By: | Published: September 29, 2016 6:15 AM

At a time when yields on government securities have fallen to seven-year lows, yields on the five largest bond issues by states this month have fallen by as much as 122 basis points in the last one year, data on the Reserve Bank of India website revealed.

At a time when yields on government securities have fallen to seven-year lows, yields on the five largest bond issues by states this month have fallen by as much as 122 basis points in the last one year, data on the Reserve Bank of India website revealed.

The largest bond issue by an Indian state this month was Maharashtra’s R2,500 crore issue. The cut-off yield on the issue came in at 7.16%, exactly 100 bps lower than the cut-off yield on Maharashtra’s R1,500 crore issue in September last year.

Issues by other states also saw a similar drop in yields; the cut-off for the issues by West Bengal, Haryana, Uttar Pradesh and Madhya Pradesh were all 98-100 bps lower than in the corresponding month a year ago. The yield on Gujarat’s issue dropped 122 bps y-o-y to as low as 6.93% this month.

Typically, state development loans are priced 40-60 bps higher than the prevalent 10-year benchmark. However, at 6.93%, the yield on Gujarat’s bond issue was only 15 bps higher than the yield on the new 10-year benchmark; the benchmark yield closed at a seven-year low of 6.78% on Wednesday.

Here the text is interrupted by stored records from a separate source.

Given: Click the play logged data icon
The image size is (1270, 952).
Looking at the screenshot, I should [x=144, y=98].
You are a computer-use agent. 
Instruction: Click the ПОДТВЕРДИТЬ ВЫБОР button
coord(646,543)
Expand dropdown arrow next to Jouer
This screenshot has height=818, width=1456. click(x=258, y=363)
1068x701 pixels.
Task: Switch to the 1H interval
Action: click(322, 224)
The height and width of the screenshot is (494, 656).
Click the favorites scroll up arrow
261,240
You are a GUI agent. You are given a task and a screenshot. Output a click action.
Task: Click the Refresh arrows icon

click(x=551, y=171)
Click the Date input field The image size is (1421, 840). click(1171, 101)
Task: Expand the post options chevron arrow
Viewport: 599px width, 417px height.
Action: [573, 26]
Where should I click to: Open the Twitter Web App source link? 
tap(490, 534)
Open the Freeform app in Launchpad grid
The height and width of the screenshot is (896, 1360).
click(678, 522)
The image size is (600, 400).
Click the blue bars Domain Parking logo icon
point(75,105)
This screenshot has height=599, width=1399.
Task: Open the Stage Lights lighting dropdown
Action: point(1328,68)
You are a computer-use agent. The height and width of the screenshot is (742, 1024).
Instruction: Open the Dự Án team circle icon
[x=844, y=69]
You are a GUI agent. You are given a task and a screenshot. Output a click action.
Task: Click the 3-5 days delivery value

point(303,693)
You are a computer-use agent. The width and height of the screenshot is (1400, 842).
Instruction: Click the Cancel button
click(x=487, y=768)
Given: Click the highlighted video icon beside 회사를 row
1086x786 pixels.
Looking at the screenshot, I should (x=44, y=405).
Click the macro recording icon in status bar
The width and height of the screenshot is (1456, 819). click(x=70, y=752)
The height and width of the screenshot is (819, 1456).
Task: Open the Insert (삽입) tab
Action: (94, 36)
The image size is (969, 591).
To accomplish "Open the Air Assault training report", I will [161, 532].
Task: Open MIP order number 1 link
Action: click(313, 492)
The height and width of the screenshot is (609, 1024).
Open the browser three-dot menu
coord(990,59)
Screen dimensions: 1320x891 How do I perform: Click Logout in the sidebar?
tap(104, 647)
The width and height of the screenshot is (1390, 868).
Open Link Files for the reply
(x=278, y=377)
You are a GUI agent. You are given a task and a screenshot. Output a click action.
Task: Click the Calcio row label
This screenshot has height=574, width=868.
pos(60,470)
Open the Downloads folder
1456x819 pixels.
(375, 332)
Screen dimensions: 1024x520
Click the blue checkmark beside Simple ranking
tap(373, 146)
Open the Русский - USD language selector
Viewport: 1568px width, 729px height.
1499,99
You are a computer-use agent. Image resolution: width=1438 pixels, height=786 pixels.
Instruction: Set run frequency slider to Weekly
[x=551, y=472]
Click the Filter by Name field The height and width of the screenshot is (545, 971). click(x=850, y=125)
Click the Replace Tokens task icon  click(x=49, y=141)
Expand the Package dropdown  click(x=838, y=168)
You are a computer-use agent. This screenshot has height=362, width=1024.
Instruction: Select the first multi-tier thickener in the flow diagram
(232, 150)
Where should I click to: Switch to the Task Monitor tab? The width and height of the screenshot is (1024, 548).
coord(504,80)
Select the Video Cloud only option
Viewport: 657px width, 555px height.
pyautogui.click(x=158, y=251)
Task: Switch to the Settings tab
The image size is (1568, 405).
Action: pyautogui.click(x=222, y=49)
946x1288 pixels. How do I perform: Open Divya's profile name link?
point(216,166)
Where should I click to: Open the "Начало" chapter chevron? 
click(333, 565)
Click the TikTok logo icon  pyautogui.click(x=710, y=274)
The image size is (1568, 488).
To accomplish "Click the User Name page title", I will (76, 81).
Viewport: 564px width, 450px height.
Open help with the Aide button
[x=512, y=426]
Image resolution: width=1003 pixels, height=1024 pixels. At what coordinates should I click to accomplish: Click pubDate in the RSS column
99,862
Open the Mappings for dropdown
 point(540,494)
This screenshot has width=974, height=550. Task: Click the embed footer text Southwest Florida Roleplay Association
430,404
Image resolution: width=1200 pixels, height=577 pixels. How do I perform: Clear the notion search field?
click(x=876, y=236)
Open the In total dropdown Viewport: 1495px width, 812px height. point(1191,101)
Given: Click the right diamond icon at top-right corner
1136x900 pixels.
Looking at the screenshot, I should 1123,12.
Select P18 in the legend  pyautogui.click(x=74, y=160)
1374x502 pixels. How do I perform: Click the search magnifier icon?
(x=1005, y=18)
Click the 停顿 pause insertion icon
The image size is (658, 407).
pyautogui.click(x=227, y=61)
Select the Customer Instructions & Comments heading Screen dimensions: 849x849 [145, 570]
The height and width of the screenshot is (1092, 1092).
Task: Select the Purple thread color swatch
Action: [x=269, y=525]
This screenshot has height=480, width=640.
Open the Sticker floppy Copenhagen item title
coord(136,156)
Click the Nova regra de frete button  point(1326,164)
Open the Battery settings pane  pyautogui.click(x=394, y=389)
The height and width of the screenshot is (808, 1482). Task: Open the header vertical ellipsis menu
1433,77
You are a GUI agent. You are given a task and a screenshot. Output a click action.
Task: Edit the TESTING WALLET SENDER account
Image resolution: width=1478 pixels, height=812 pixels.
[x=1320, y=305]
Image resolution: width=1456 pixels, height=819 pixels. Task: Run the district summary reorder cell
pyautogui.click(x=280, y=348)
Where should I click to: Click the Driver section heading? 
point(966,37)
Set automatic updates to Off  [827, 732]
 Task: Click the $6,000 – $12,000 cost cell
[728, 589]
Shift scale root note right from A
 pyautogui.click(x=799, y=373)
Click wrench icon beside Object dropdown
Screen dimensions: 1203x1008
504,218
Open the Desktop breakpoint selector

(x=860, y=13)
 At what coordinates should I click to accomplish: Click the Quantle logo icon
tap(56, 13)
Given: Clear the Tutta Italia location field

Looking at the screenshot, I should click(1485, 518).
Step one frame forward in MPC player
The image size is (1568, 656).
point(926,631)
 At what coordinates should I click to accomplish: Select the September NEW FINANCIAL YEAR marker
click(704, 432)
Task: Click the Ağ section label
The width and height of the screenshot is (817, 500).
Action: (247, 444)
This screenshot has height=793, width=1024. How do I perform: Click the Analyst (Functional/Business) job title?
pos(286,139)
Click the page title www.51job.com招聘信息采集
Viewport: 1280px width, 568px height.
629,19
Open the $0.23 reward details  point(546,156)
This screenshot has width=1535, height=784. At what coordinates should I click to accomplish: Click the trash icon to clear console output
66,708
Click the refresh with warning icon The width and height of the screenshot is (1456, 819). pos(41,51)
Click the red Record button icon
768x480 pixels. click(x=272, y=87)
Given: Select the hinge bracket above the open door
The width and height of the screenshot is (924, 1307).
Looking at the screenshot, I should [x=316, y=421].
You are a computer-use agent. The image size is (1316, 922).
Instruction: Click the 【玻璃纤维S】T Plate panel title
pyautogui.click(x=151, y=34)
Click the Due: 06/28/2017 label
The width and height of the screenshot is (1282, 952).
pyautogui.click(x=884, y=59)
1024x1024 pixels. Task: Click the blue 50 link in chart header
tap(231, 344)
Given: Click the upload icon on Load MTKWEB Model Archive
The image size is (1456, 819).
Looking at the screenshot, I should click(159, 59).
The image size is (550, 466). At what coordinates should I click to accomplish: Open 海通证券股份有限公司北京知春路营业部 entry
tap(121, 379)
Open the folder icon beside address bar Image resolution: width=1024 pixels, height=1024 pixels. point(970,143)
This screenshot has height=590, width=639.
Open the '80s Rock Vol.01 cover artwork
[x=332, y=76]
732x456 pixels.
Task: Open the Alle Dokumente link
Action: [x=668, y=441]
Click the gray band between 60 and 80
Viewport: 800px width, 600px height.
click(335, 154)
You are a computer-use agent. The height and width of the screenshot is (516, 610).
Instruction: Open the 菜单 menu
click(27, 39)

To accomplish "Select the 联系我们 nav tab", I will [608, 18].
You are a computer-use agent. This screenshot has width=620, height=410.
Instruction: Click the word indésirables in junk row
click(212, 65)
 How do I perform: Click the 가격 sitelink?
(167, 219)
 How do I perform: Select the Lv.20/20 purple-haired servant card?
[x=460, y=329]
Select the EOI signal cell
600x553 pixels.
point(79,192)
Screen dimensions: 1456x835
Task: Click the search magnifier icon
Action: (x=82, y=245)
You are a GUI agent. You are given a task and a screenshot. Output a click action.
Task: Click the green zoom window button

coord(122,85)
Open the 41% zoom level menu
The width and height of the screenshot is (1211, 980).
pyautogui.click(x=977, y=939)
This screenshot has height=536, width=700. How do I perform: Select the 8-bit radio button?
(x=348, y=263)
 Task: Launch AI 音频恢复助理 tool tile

Market participants say that much of the investment in state development loans is due to surplus liquidity in the system.

“If you see the last one year, yields on government securities have also dropped. This is a function of liquidity in the system. When credit offtake is extremely low and there is surplus liquidity, investors park funds in government bonds and SDLs are very similar. Liquidity in SDLs is also good, which make them safe instruments,” said Karthik Srinivasan, senior vice-president at credit rating agency ICRA.

Banks, insurance companies and mutual funds, which are the largest investors in state development loans, have bought a lot of state bonds of late and sources say that it is also because of growing expectations of a rate cut from the RBI.

“Expectations of a rate cut are definitely building up. The market has factored in 25 bps by March 2017 and if the RBI cuts sooner, then there may be room for more,” Ganti Murthy, head of fixed income at IDBI Mutual Fund, told FE. “If we see a larger rate cut, holding a 6.9%-7% paper would make a lot of sense.”